Damian Goodall: Author of “ The Snake Book, Slip Sliding Away”
1 Stalk Fresh Lemon Grass (Finely Sliced)
2 Cloves Fresh Garlic (Sliced)
1 Tablespoon Fresh Ginger (Sliced)
4 Fresh small red Chillies (Depends on how spicy you like your food)
3 Kaffir Lime Leaves
1 Cup Fresh Coriander (Chopped)
1 Tablespoon Lime Juice
2 Tablespoons Fish Oil
2 Chicken Stock Cubes
2 Tablespoon Tom Yum Paste
4 Mushrooms (Sliced)
2 Medium Tomatoes (Quartered)
1 Brown Onion
1 Chicken Breast
8 Peeled Large Green Prawns
Optional: Coconut Milk
Heat 1.5 Litres of water in a saucepan and add the chicken stock cubes. Stir until fully dissolved.
With a pestle & mortar grind half the amount of garlic cloves, ginger, chillies, coriander, lemon grass, lime juice and fish oil into a paste.
Slice the chicken breast into bite size pieces and cook slightly on a frypan.
Place sliced chicken, onion, and mushrooms into saucepan, followed by the freshly grinded paste. Add remaining non grinded garlic, ginger, lemongrass, chillies and lime leaves. A tablespoon or two of Tom Yum Paste can be added to enhance the flavour to your liking.

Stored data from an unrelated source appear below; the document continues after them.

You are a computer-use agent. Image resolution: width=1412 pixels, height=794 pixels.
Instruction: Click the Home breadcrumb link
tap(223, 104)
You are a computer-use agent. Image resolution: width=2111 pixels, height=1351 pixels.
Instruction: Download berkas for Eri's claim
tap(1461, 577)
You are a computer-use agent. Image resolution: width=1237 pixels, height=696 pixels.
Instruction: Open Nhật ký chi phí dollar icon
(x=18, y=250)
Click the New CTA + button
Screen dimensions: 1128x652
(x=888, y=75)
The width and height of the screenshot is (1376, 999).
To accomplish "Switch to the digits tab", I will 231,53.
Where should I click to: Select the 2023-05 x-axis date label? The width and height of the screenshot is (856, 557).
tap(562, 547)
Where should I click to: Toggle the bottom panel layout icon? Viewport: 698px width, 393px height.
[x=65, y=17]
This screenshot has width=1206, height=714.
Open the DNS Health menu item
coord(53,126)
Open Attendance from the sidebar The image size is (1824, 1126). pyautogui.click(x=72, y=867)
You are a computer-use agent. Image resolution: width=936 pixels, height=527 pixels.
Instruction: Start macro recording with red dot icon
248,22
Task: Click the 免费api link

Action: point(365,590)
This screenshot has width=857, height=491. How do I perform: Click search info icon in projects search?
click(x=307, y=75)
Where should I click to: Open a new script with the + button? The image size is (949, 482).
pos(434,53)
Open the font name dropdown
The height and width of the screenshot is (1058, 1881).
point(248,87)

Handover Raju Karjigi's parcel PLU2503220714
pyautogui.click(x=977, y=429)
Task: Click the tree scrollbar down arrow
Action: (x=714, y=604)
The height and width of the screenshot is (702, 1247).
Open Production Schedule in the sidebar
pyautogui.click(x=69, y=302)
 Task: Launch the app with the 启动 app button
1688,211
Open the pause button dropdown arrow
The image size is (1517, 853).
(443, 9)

Most Asian grocers sell Tom Yum paste in a jar. Although by adding the fresh ingredients, it really makes this dish rather than just using premade paste.
Do not bring soup to the boil only simmer for 10 minutes. Place green prawns in for 1 minute before serving.
Place quartered tomatoes into serving bowls. Serve Soup into bowl and garnish with remaining chopped coriander. Serves 2-4 People. Optional : You may also add in coconut milk to create a different fragrance.